** Directions **
The range runs from the line containing "Where should I click to: Select" to the last line of the entries. Restate those lines word for word, without the pictures.

** Raw data **
************

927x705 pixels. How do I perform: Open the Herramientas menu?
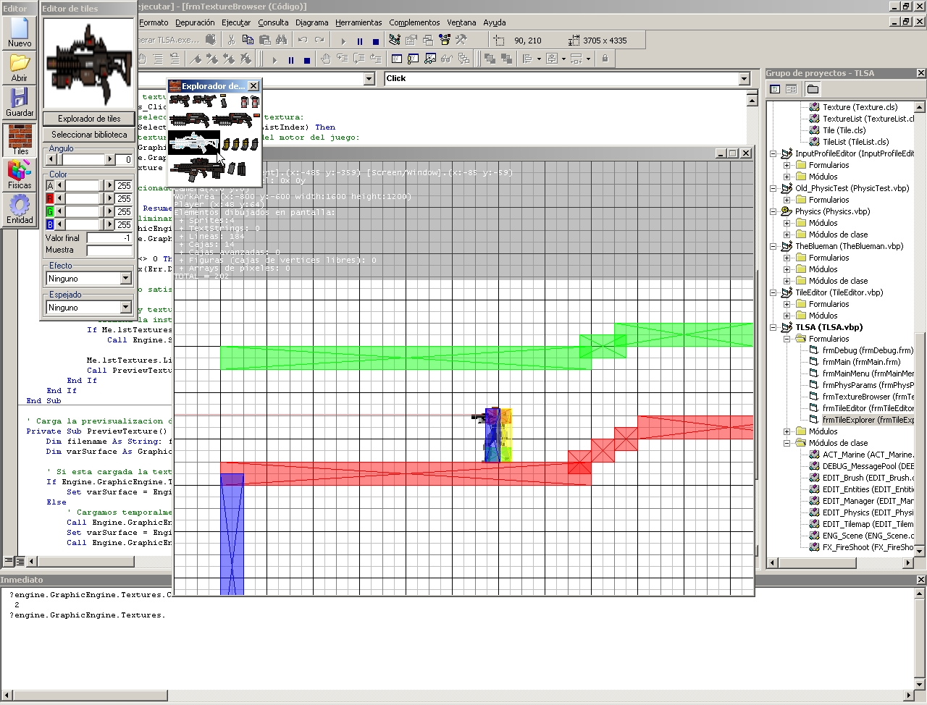pos(358,22)
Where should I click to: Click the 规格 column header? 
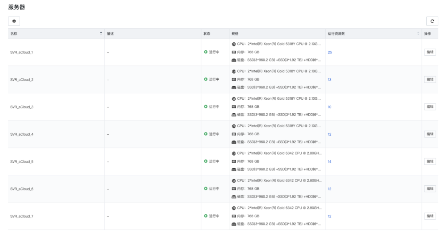[235, 34]
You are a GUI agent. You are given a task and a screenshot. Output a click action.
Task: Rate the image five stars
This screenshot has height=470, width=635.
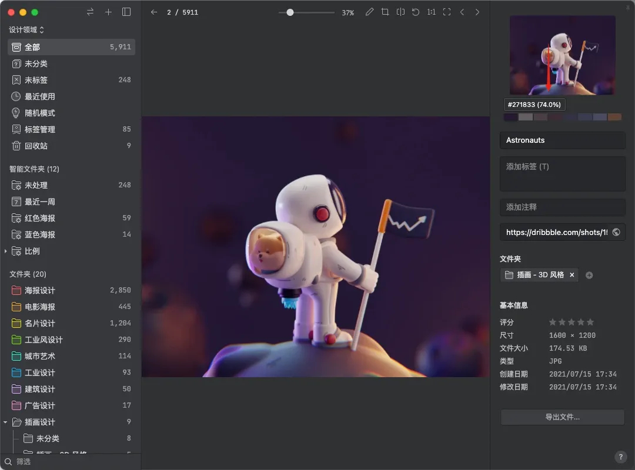(590, 322)
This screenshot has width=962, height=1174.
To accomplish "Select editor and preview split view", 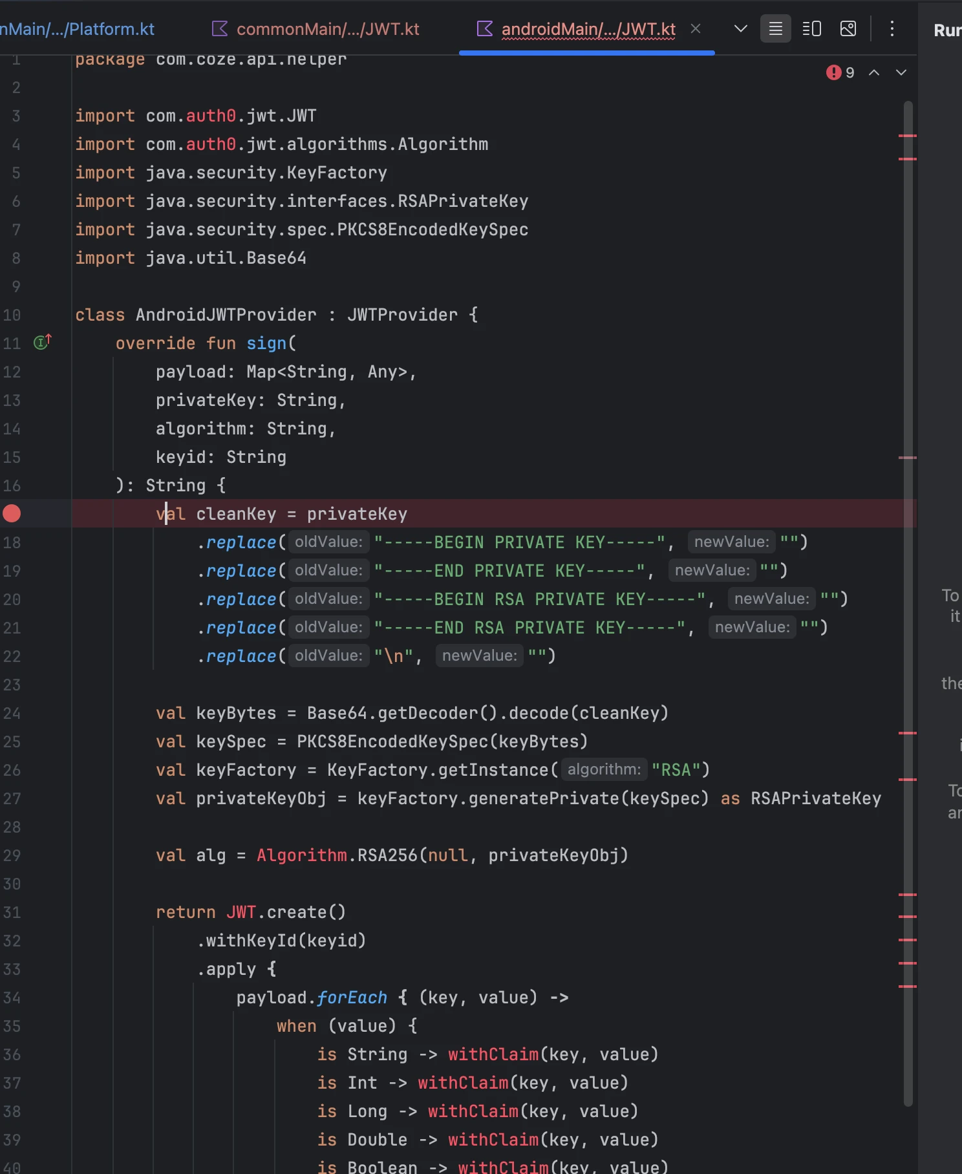I will tap(811, 29).
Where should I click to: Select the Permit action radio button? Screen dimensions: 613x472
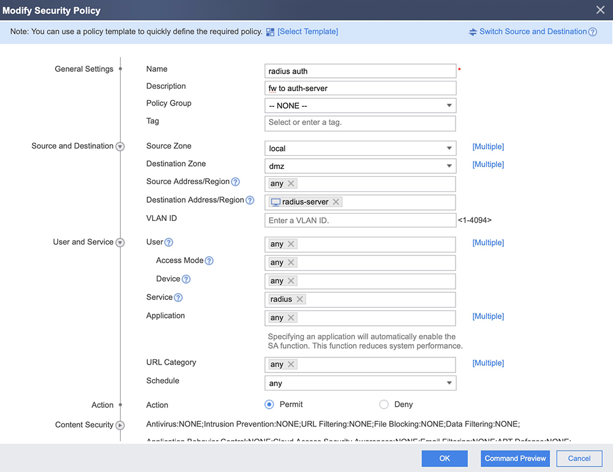(270, 404)
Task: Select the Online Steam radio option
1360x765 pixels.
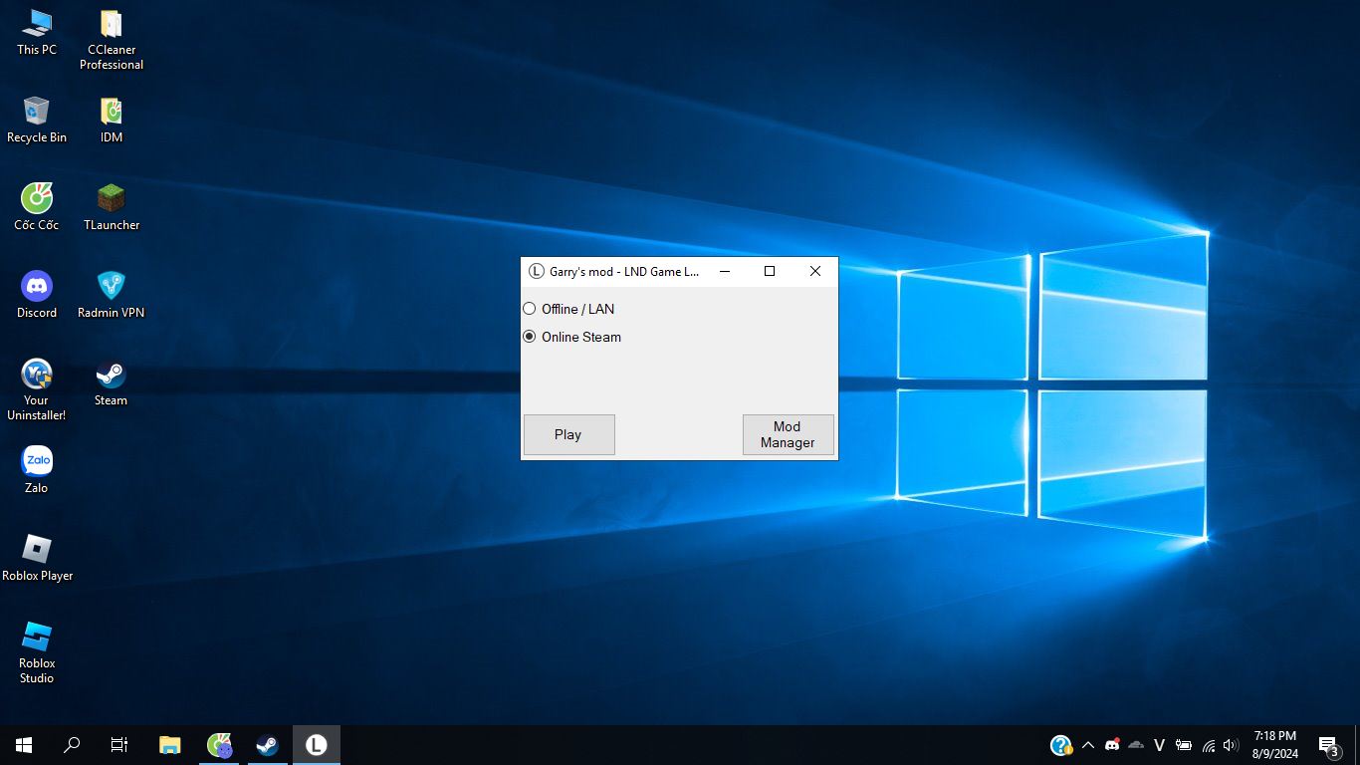Action: click(x=530, y=337)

************

** Solution **
Where should I click to: Select the Permit action radio button? Screen dimensions: 613x472
(270, 404)
Task: Select the Online Steam radio option
1360x765 pixels.
Action: click(x=530, y=337)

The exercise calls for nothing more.